Appels à une prise en charge individualisée
Dans leur tribune commune publiée par le JDD, les six associations représentant les personnes immunodéprimées – dont Transhépate – appellent le chef de l’État à développer des réponses adaptées pour “protéger les plus fragiles” et à accélérer la recherche et l’approvisionnement de nouveaux traitements.
“Vingt-cinq à trente pourcents des transplantés hépatiques n’ont pas du tout d’anticorps malgré leurs quatre doses de vaccins. Sans la possibilité de traitement, ils n’ont aucune protection face au Covid-19 et sont condamnés à vivre prostrés chez eux”, souligne Éric Bulleux.
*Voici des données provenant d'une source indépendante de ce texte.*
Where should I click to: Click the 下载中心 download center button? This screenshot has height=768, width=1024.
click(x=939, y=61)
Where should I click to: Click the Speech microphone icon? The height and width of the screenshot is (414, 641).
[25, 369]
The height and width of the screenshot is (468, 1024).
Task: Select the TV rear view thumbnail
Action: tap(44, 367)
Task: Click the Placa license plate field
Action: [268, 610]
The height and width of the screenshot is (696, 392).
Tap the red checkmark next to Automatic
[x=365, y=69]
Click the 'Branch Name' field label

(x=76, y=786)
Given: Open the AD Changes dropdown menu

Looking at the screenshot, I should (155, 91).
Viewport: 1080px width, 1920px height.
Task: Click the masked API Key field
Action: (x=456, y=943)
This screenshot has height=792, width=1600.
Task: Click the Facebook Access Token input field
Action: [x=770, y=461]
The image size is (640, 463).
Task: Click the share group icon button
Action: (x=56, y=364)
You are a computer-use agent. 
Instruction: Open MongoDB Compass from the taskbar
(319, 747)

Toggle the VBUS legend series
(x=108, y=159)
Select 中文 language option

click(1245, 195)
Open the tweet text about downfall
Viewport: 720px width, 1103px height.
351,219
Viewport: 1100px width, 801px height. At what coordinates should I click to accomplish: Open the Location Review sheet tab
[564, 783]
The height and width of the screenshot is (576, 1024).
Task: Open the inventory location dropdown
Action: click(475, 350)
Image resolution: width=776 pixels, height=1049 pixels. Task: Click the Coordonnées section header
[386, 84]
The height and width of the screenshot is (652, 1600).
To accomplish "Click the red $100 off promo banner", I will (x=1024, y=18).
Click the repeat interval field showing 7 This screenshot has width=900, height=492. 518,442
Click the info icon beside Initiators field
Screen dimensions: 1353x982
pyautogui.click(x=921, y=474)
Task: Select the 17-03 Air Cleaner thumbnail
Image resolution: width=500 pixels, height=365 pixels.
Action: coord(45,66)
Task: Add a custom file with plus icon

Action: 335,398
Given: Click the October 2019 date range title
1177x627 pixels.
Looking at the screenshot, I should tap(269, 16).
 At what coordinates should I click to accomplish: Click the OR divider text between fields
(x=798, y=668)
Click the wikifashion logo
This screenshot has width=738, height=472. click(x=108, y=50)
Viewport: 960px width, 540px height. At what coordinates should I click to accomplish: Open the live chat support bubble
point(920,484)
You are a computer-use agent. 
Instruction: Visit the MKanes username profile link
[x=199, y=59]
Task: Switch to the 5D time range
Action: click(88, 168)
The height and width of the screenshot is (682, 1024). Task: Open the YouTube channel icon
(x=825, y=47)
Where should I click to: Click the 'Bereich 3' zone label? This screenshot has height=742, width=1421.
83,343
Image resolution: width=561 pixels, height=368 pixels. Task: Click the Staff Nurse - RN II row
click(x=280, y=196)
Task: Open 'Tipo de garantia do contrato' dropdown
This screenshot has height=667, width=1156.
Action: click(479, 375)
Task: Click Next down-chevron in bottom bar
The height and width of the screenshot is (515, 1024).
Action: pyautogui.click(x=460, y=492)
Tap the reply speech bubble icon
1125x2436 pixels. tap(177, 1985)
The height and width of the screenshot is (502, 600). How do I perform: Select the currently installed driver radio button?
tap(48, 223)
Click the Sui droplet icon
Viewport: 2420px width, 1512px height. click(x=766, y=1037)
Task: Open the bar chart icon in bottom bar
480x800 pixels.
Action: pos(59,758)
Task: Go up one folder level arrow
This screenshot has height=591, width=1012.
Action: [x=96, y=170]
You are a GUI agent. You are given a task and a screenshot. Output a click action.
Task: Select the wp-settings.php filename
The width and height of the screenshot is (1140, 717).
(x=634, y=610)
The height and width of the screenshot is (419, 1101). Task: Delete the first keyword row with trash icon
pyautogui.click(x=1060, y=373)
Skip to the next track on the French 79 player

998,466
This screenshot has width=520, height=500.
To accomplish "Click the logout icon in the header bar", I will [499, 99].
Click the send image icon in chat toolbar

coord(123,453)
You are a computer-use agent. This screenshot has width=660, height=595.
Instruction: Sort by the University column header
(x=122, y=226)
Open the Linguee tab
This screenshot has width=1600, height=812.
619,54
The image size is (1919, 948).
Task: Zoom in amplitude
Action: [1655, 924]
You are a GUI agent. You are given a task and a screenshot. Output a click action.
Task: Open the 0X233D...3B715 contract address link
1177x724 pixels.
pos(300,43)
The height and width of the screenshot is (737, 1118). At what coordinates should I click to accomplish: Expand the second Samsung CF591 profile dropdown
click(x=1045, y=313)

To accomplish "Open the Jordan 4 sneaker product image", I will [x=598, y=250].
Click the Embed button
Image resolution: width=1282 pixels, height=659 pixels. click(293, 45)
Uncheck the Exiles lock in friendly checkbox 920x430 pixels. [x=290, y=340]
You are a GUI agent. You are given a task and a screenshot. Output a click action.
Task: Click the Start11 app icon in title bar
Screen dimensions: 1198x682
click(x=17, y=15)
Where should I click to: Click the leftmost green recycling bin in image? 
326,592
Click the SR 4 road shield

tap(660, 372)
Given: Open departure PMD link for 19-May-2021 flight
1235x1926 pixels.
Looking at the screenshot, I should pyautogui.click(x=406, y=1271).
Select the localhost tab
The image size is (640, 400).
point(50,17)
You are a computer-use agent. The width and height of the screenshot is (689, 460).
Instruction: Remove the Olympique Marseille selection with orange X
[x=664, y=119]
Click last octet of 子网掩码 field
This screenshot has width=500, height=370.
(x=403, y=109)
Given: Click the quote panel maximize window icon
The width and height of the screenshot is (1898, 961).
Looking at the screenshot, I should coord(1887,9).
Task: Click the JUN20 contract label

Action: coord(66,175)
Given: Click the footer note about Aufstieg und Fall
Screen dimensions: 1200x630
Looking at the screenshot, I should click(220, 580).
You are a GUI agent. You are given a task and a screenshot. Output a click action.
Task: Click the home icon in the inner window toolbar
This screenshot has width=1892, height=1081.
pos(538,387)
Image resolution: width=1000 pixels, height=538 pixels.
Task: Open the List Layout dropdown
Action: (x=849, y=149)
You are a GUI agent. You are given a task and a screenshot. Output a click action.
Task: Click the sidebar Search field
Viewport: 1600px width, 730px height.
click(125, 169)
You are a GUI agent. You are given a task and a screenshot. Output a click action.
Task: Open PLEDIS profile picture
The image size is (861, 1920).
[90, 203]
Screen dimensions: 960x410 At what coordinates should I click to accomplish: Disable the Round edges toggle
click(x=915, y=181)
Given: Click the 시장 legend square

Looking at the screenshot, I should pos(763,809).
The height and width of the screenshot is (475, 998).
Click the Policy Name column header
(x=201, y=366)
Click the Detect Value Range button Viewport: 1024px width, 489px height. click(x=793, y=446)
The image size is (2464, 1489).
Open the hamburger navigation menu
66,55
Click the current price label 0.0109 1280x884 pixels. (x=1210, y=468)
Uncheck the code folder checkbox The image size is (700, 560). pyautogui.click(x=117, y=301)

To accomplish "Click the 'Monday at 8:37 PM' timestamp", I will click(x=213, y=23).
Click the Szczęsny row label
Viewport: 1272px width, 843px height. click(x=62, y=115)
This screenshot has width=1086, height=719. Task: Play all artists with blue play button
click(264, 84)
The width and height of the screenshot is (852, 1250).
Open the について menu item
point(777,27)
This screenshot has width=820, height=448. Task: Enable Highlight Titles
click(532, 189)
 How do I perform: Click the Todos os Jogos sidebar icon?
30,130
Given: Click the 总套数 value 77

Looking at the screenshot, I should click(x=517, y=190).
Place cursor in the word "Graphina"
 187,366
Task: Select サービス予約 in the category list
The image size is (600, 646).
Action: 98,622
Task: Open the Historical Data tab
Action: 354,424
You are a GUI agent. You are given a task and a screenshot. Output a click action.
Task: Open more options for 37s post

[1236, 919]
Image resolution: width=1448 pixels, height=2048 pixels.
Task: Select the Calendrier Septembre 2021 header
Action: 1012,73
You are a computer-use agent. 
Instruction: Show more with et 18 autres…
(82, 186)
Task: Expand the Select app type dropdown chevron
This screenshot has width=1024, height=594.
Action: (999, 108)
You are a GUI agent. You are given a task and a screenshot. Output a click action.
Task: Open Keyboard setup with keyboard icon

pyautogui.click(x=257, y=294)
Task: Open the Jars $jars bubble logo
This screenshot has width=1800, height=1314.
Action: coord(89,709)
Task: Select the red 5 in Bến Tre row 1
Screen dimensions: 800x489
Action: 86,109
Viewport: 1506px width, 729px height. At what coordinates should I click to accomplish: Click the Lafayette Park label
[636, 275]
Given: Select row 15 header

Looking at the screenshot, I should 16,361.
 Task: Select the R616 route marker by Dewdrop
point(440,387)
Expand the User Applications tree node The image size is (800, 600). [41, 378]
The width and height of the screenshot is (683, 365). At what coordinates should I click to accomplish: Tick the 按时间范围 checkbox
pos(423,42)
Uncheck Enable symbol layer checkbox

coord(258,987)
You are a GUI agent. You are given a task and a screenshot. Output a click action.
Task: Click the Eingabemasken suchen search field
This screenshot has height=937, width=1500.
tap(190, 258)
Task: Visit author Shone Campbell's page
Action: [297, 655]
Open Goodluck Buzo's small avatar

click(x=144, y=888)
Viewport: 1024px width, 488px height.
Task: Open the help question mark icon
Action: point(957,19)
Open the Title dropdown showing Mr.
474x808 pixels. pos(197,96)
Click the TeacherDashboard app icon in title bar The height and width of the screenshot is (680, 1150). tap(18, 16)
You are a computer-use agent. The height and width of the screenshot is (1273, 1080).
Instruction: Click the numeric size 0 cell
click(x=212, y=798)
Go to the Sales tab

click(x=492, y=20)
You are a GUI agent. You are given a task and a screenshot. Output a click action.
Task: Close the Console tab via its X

Lui-même explique avoir largement renoncé à toute vie sociale et communiquer aujourd’hui quasi exclusivement par écran interposé.
“En tant que président de la fédération et médecin, je reçois beaucoup d’appels de personnes en détresse psychologique, perdues, car les messages généraux du gouvernement ne correspondent pas à nos situations. Il est grand temps que les pouvoirs publics développent des campagnes de sensibilisation spécifiques à l’égard des personnes fragiles”, assène-t-il.
Roland Sicard, le directeur de l’Institut de cancérologie Sainte Catherine d’Avignon, s’inquiète lui aussi du risque de marginalisation des patients immunodéprimés. “Ces personnes fragiles ne peuvent aller dans les services où se trouvent des patients Covid-19 et cela devient de plus en plus difficile avec la progression de la pandémie. À cela s’ajoute la déprogrammation de certaines opérations par manque de personnel et des retards de suivi qui occasionnent parfois, pour les plus fragiles, des pertes de chance”, déplore-t-il.
“Avec la progression de la pandémie, on compte aujourd’hui sur l’immunité collective. Mais il faut bien comprendre que cette situation est impossible pour les immunodéprimés, qui ont besoin, eux, d’un suivi de long terme, personnalisé, avec des tests réguliers pour évaluer leur niveau de protection. Certes, cette approche ne correspond pas à la logique nationale qui vise à fixer des règles pour tout le monde, mais c’est la seule solution. Cette approche personnalisée se développe à l’échelle des hôpitaux, il faut maintenant que l’État l’institutionnalise”, plaide Roland Sicard.